The strategy here is to split the data frame by columns into variable groups, and for each row identifying if there are non-NA values. We then check with rowsums
to make sure there are at least two variables with non-NA values for a row, and if so, add the mean of those values with cbind
.
This will generalize to any number of columns so long as they are named in the AA_varXXX format, and so long as the only column not in that format is myid
. Easy enough to fix if this isn't strictly the case, but these are the limitations on the code as written now.
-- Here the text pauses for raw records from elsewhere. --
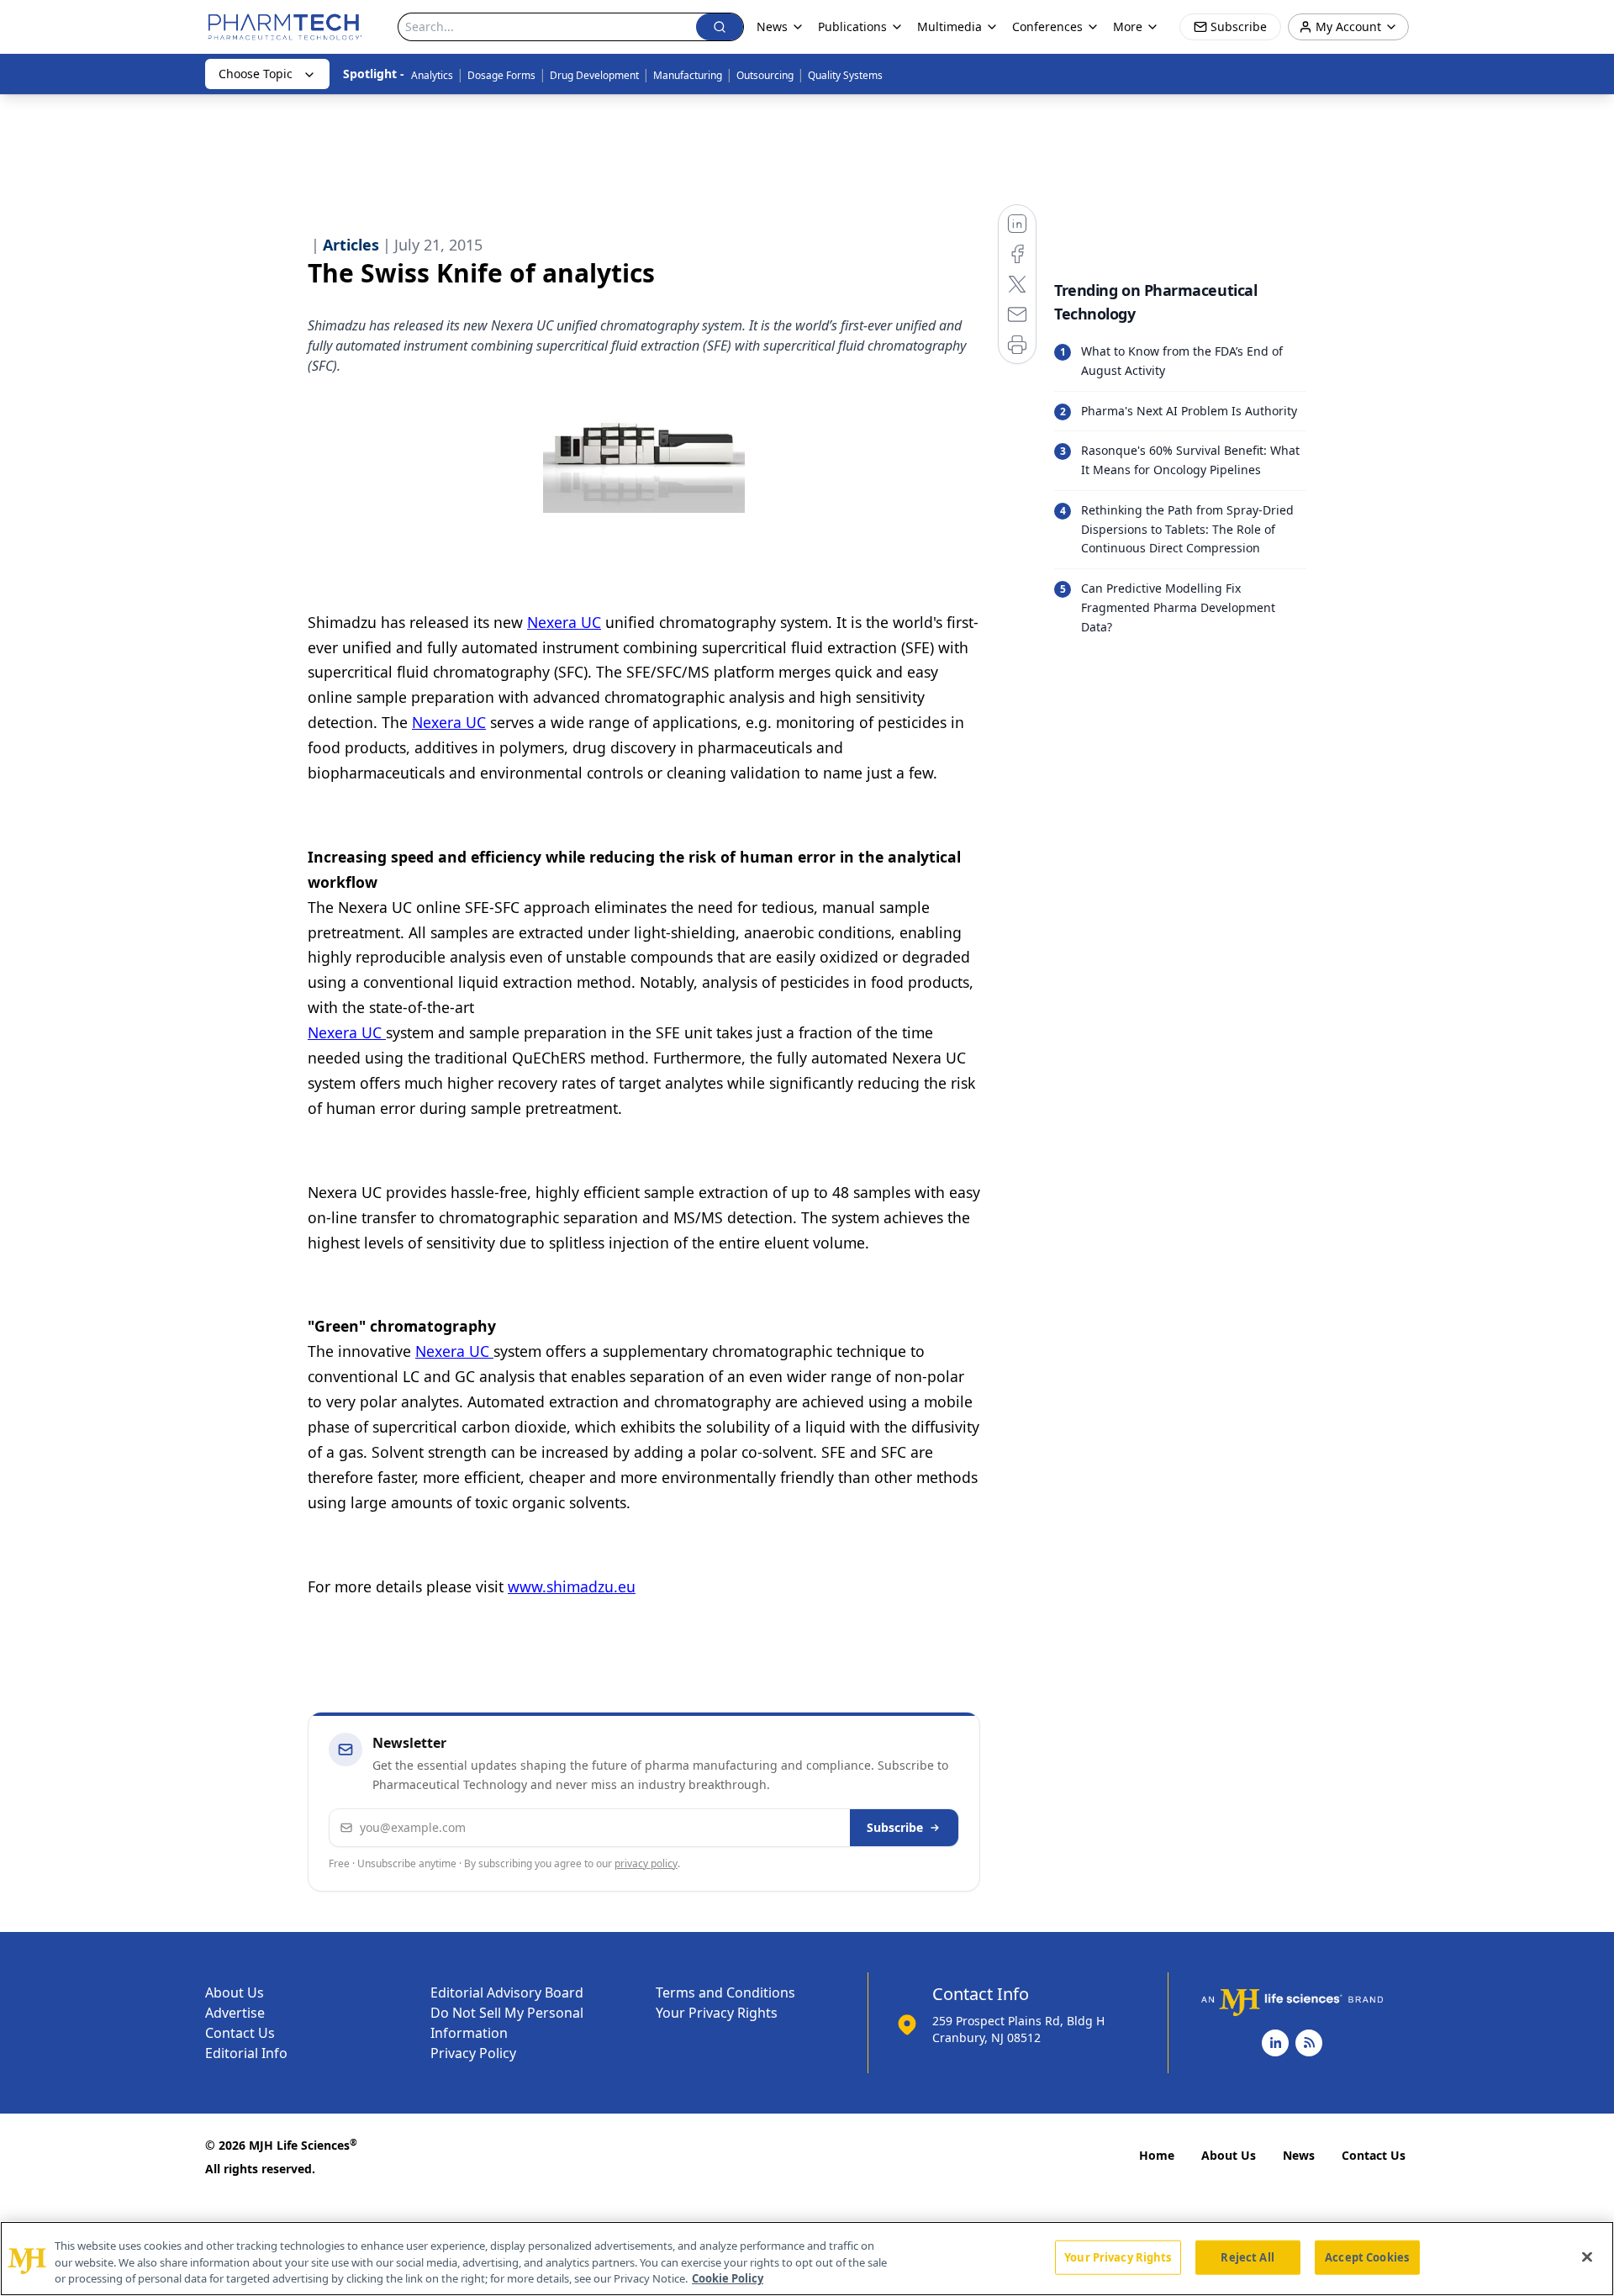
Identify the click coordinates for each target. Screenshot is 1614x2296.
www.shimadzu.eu (572, 1586)
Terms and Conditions (725, 1992)
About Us (234, 1992)
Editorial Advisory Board (506, 1992)
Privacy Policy (473, 2053)
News (1299, 2155)
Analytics (432, 75)
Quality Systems (845, 75)
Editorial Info (246, 2053)
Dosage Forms (501, 75)
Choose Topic (256, 74)
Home (1156, 2155)
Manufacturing (687, 75)
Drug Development (594, 75)
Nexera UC (564, 622)
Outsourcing (765, 75)
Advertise (235, 2012)
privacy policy (646, 1863)
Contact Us (240, 2033)
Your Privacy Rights (717, 2012)
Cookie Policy (727, 2278)
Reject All (1247, 2256)
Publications (852, 26)
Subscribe (895, 1827)
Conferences (1047, 26)
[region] (807, 2258)
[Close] (1587, 2256)
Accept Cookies (1367, 2256)
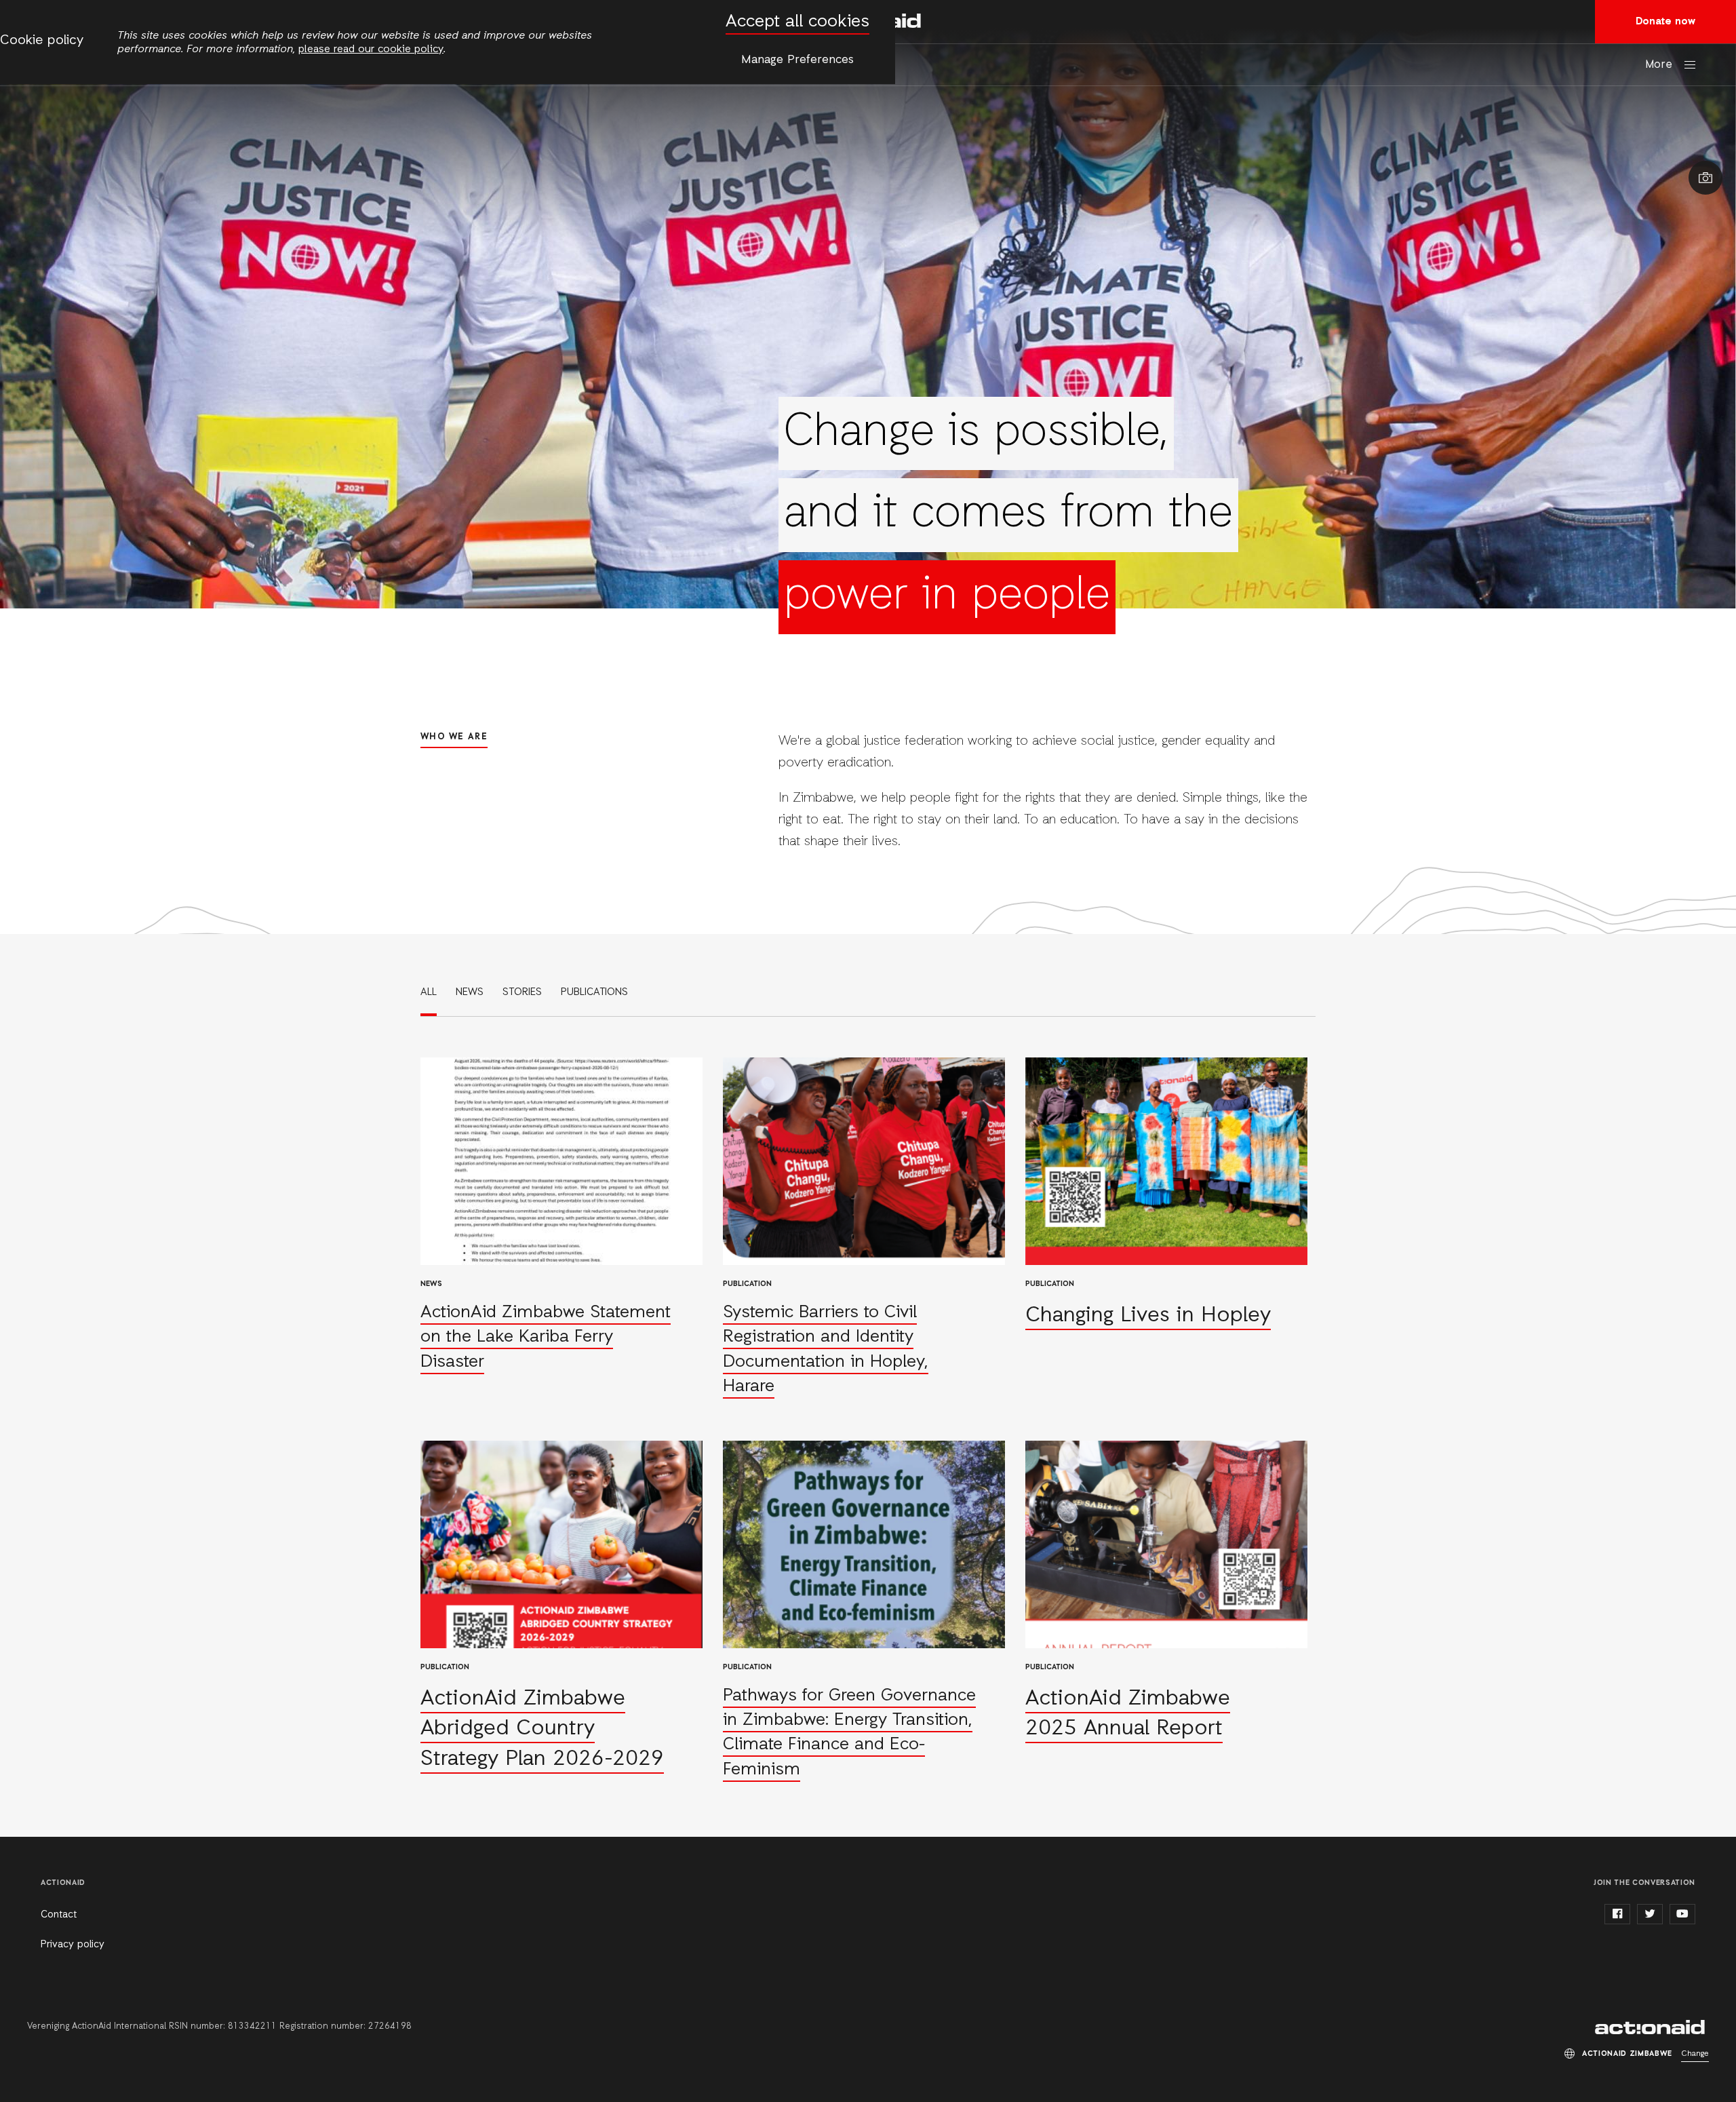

df.dat <- df[!names(df) == "myid"]
diverse.rows <- rowSums(
sapply(
split.default(df.dat, gsub("^([A-Z]{2})_var.*", "\\1", names(df.dat))),
function(x) apply(x, 1, function(y) any(!is.na(y)))
) ) > 1
cbind(df, div.mean=ifelse(diverse.rows, rowMeans(df.dat, na.rm=T), NA))
Produces:
AA_var1 AA_var2 myid BB_var3 BB_var4 div.mean
1 NA NA 123456 10 12 NA
2 NA 10 194200 12 NA 11
3 12 10 132200 NA NA NA
4 12 NA 132201 NA 12 12
5 NA NA 132202 NA NA NA
6 12 13 132203 14 NA 13